CONTENTS
| PAGE | |
| The Susiness of Susan | [ 3] |
| The Girl with the Red Feather | [ 34] |
| The Campbells are Coming | [ 74] |
| Arabella’s House Party | [ 115] |
| The Third Man | [ 167] |
| Wrong Number | [ 197] |
BEST LAID SCHEMES
THE SUSINESS OF SUSAN
I
Susan Parker was twenty-six and nothing had ever happened. To speak more accurately, plenty of things had happened, but Man had never happened. As a college girl and afterward, Susie had, to be sure, known many men; but they had all passed by on the other side. A young man of literary ambitions had once directed a sonnet at Susie, but she was not without critical judgment and she knew it for a weak effort. This young man afterward became the sporting editor of a great newspaper, and but for Susie’s fastidiousness in the matter of sonnets she might have shared his prosperity and fame. A professor of theology had once sent her a sermon on the strength of a chance meeting at a tea; but this, though encouraging, was hardly what might be called a thrilling incident.
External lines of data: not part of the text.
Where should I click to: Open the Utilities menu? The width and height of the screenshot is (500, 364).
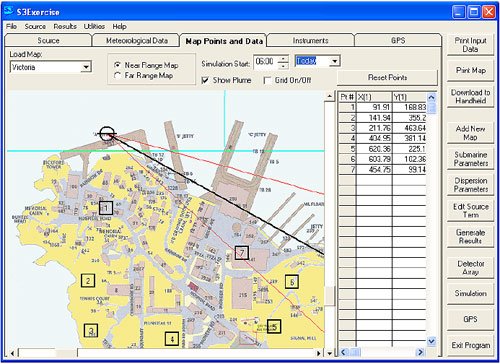(x=94, y=26)
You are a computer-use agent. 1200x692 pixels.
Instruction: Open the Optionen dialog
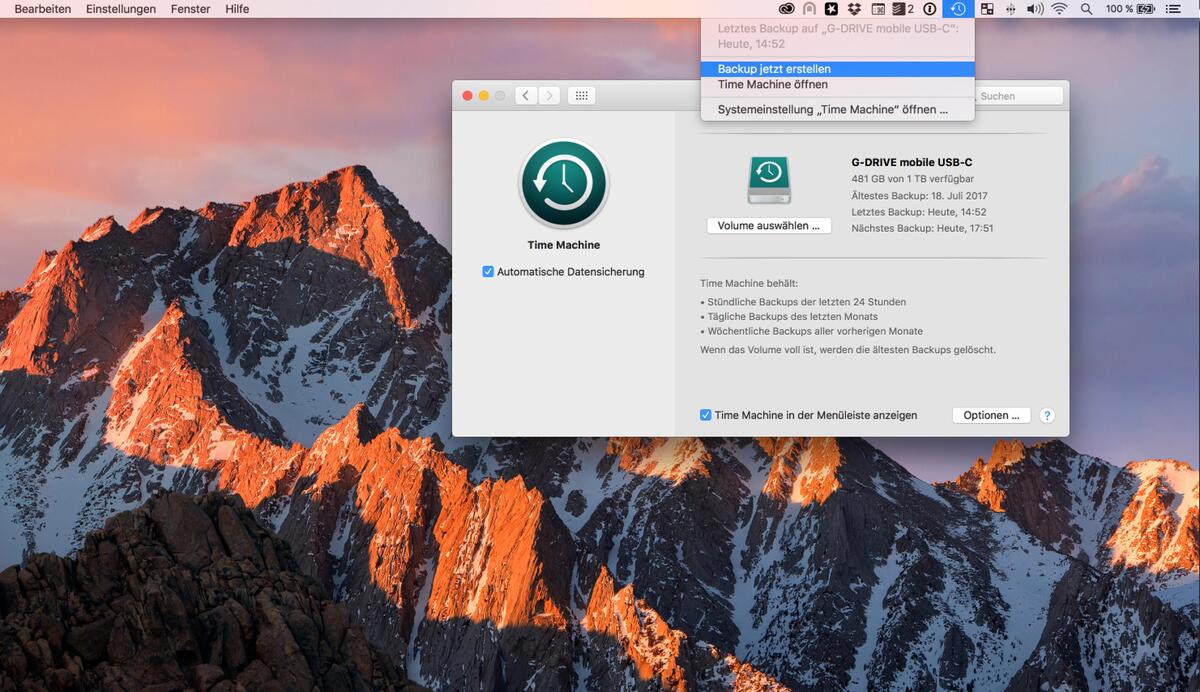pos(991,415)
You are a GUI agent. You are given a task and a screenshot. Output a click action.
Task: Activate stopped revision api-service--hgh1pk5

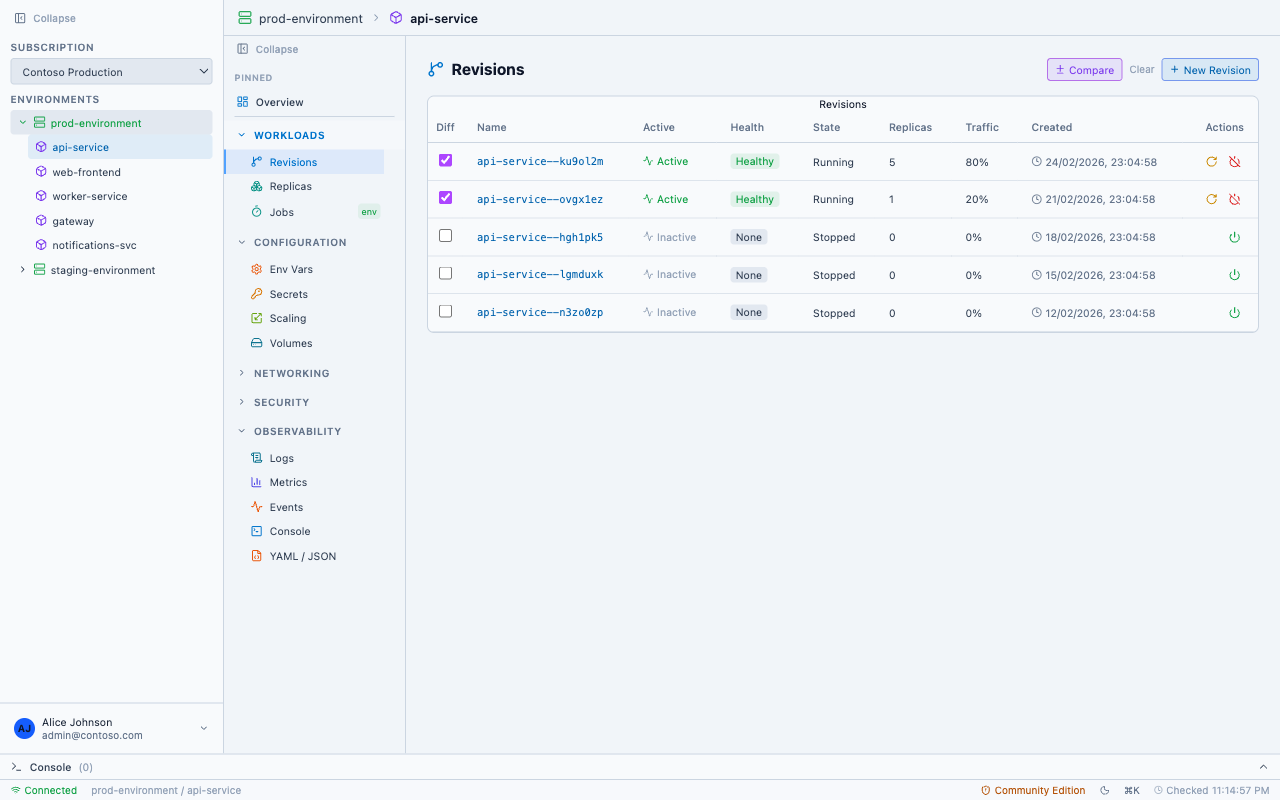[1234, 237]
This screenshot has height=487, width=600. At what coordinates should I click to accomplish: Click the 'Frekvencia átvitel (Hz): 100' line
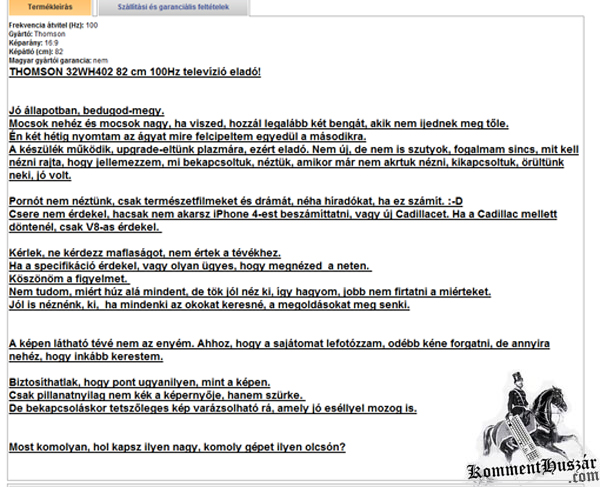[x=52, y=24]
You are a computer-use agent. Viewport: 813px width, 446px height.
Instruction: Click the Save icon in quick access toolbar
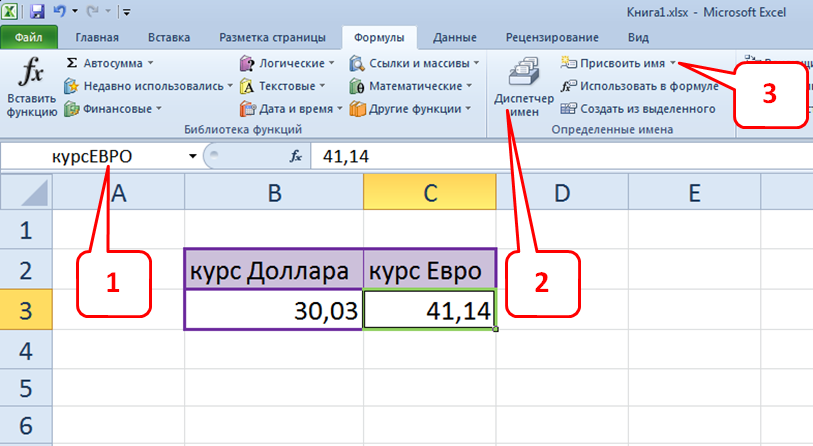37,13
Still, the young professor had later been called to an important church, and a little more enthusiasm for sermons on Susie’s part might have changed the current of her life.
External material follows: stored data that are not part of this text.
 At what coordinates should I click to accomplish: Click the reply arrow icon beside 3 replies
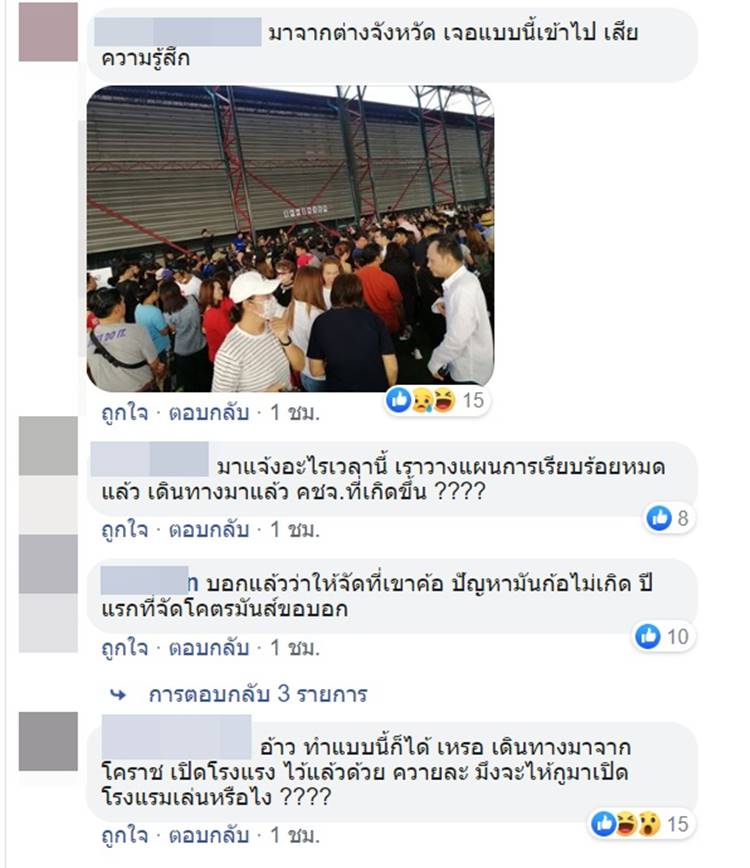pos(118,694)
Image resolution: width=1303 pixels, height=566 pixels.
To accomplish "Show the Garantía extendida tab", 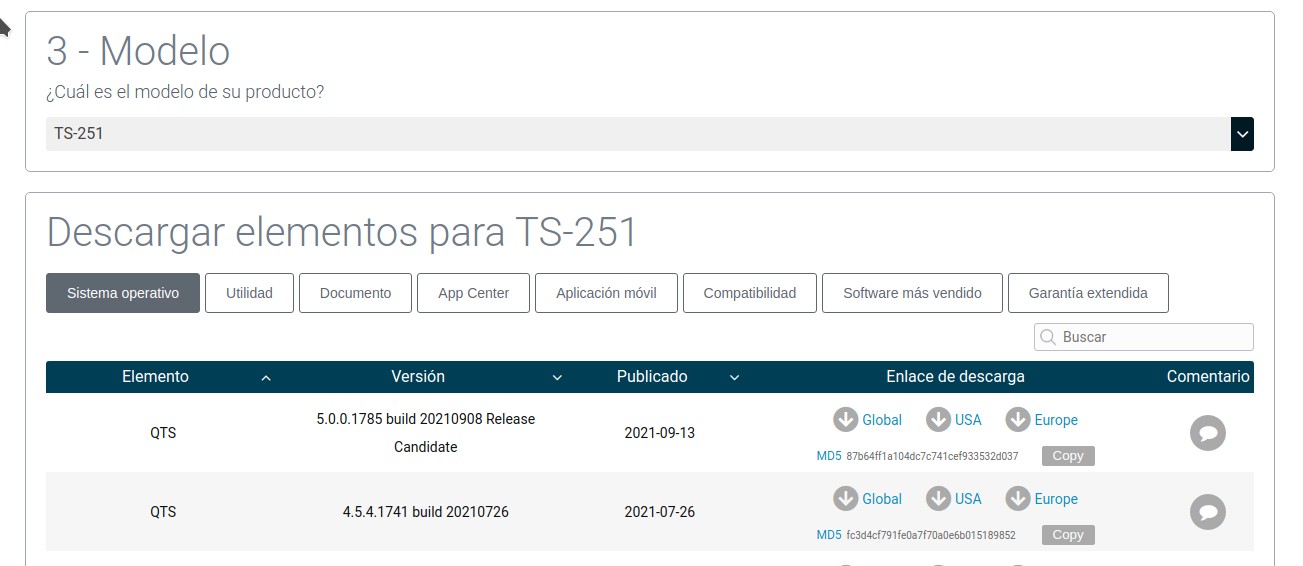I will tap(1087, 293).
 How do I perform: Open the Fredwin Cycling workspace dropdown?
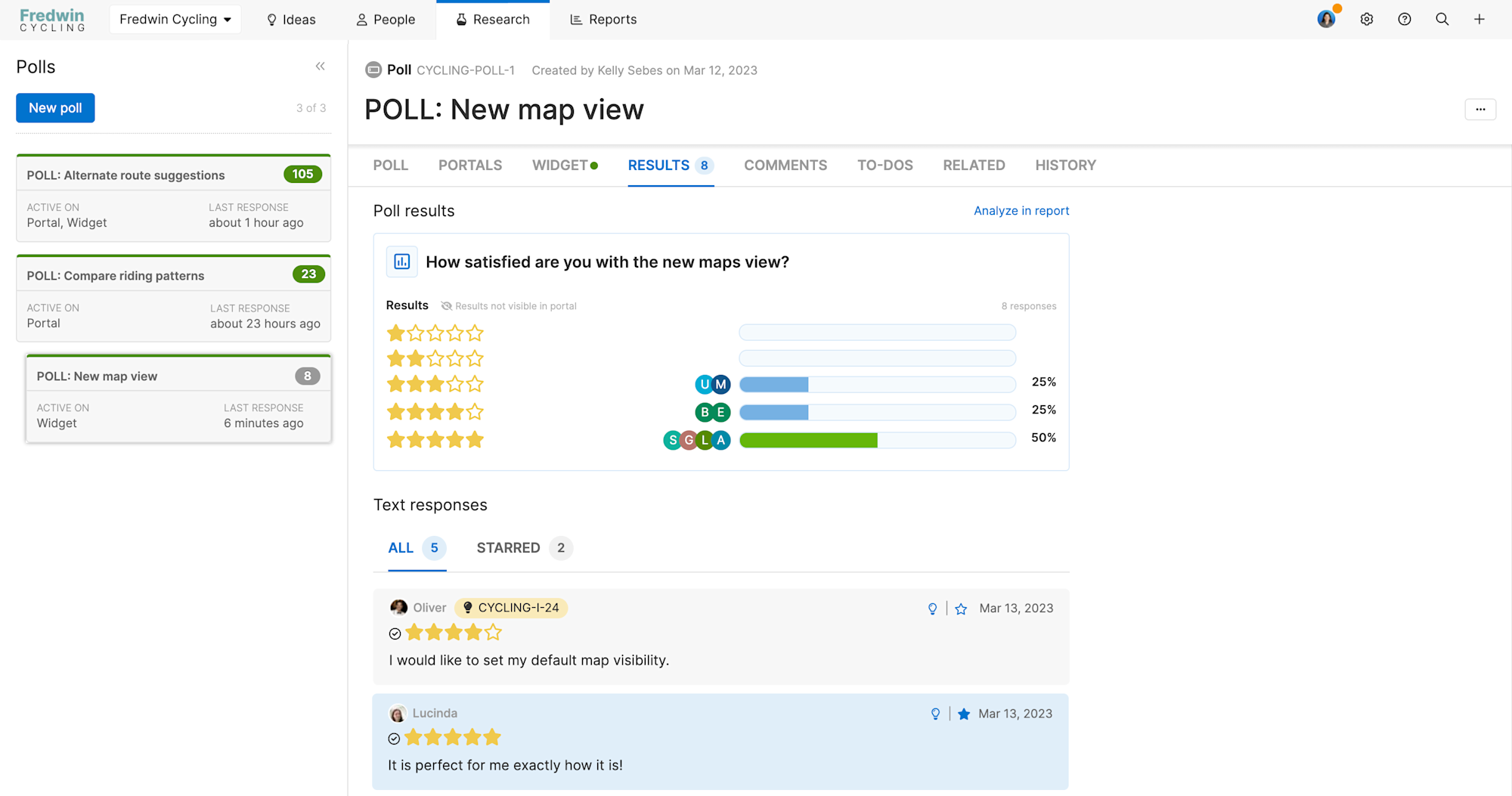click(x=175, y=19)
The brother of one of Susie’s Vassar classmates had evinced a deep interest in Susie for a few months, spending weekends at Poughkeepsie that might much better have been devoted to working off his conditions at New Haven; but the frail argosy of their young affections had gone to smash with incredible ease and swiftness over a careless assertion by Susie that, after all, Harvard was the greatest American university. All universities looked alike to her, and she had really been no more interested in Harvard than in the academic centers of Wyoming or Oklahoma. Now this young gentleman was launched successfully as a mining engineer and had passed Susan by for another of his sister’s classmates, who was not nearly so interesting or amusing as Susie.
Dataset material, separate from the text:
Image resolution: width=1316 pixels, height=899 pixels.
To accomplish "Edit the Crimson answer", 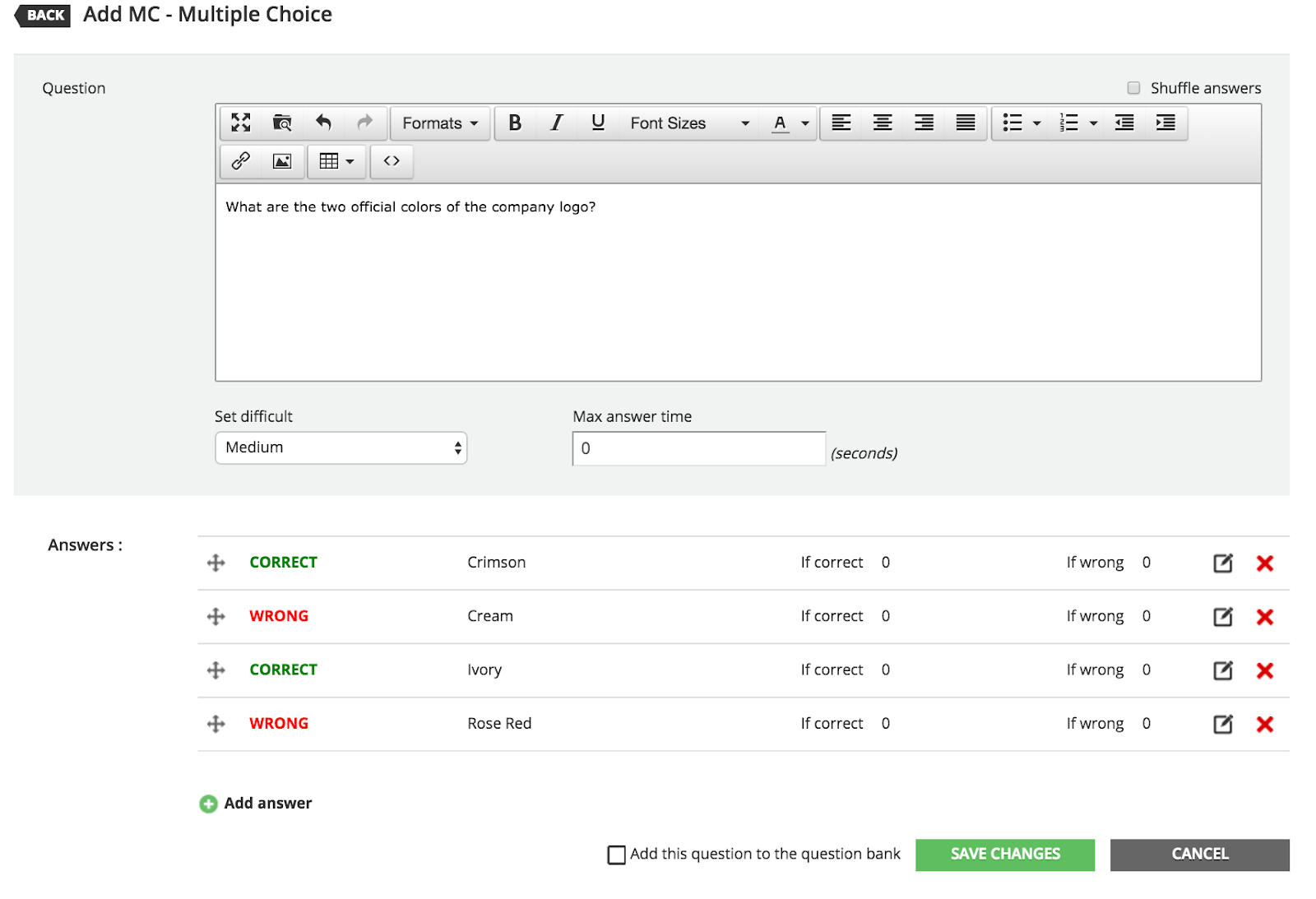I will (x=1223, y=563).
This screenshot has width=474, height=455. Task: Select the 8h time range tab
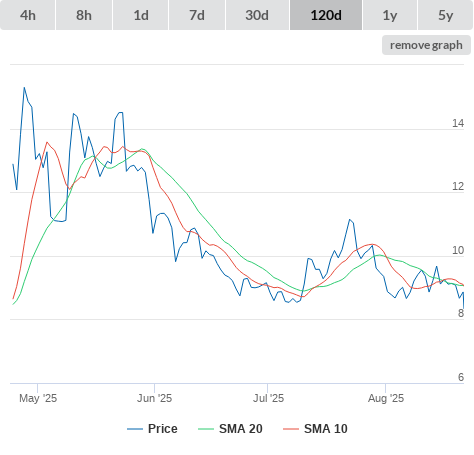pyautogui.click(x=84, y=15)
Susie’s mother had died while she was in college, and her father, in the year she was graduated. As he had chosen a good name rather than great riches, Susie had found it necessary to adjust herself to conditions, which she did by taking the library course at Witter Institute. In Syracuse, where Susan was born, old friends of the family had said how fortunate it was that her education made library work possible for her. And, though this was true, Susie resented their tone of condescension. In its various implications it dismissed her from the world to which she had been accustomed to another and very different sphere. It meant that if she became an attendant in the Syracuse Library she would assist at no more teas, and that gradually she would be forgotten in the compilations of lists of eligibles for such functions as illuminate the social horizon of Syracuse.
Whereupon, being a duly accredited librarian, entitled to consideration as such wherever book warehouses exist, Susan decided to try her luck in a strange land, where hours from nine to six would be less heart-breaking than in a town where every one would say how brave Susie was, or how shameful it was that her father had not at least kept up his life insurance.
The archives of Denver, Omaha and Indianapolis beckoned. She chose Indianapolis as being nearer the ocean.